BALTIMORE -- One by one, the Orioles are getting final 2021 looks at their young starters during this closing week of the season, with Zac Lowther, Alexander Wells and Bruce Zimmermann all taking one last turn through the rotation by Sunday’s season finale. Zimmermann returned Tuesday and will start again Sunday, while Wells finishes his year in Thursday’s home finale.
Wednesday was Lowther’s turn, the rookie southpaw heading into the offseason on a solid note despite Baltimore’s 6-0 loss to the Red Sox at Oriole Park. There was little Lowther could do about the defeat, the Orioles being shut out while he held Boston to two runs (one earned) over five-plus innings after being hit hard by the Red Sox twice previously.
“To be able to finish the season this way has been very encouraging and gives me a really good idea of what I need to work on going into the offseason,” Lowther said. “Getting in a rhythm up here has been really promising for me, to see that my stuff -- I don’t have to change anything -- I just need to have a plan, go attack these guys and do my thing up there.”
Wednesday’s loss did pull Baltimore back into a tie with Arizona for baseball’s most losses and the potential top overall pick in next year’s Draft. The shorter-term implications involve Lowther, who will likely arrive at Spring Training 2022 with a chance to win a rotation job. The Orioles will finish 2021 with only John Means’ starting slot earmarked for next year, with Zimmermann likely to land one as well. But even if they comb free agency for veteran depth as expected, they could still have as many as three rotation holes for Lowther, Wells and others to compete for come camp.
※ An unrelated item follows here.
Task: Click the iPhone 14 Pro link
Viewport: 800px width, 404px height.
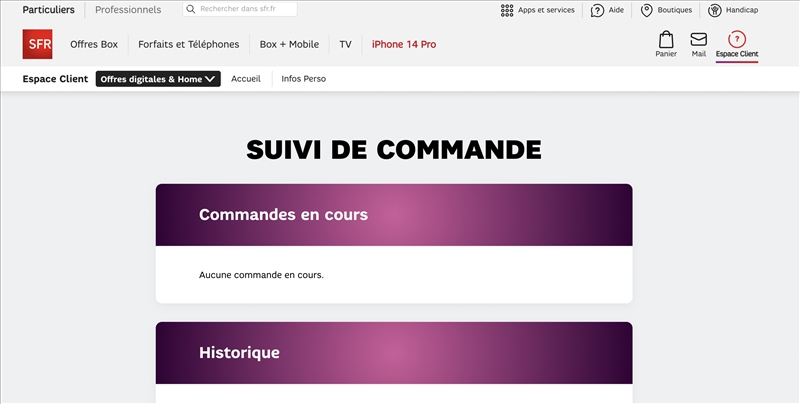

“This offseason is very important for me,” Lowther said. “Getting a taste of the competition up here, and having a clear plan going into the offseason about what I need to work on to give myself a chance to compete against the AL East and the rest of the league. So it’s very important, a little more important than previous offseasons.”
The Orioles' hope in thrusting young pitchers into an atmosphere of competition next spring is that some will separate themselves. That happened to some extent this year, when the Orioles opened camp with Zimmermann, Keegan Akin and Dean Kremer fighting for rotation jobs and Lowther and Wells as depth at Triple-A. By season’s end, Zimmermann did the most to look like a contributor going forward, though he was limited to 12 starts by shoulder and ankle issues. Kremer (7.55 ERA) and Akin (6.63) both struggled, while Lowther and Wells were inconsistent in limited duty.
Meanwhile, six starts went to Lowther, who endured a clunker in his first career start but sprinkled in three strong outings in September. His 6.67 season ERA is largely the result of two seven-run outings -- May 8 vs. Boston and Sept. 12 vs. Toronto. Otherwise, Lowther pitched to a 2.33 ERA across four late-season starts. He struck out 30 and walked 13 in 29 2/3 total big league innings.
“It’s a small sample, but they are pitching in meaningful games against a team like this,” manager Brandon Hyde said. “So you see how they compete, you look at their stuff and how they deal with adversity. You watch guys get through innings, work through the lineup a couple times, against really good Major League hitters. That’s the evaluation we’re doing, and we take it into next year and see what happens.”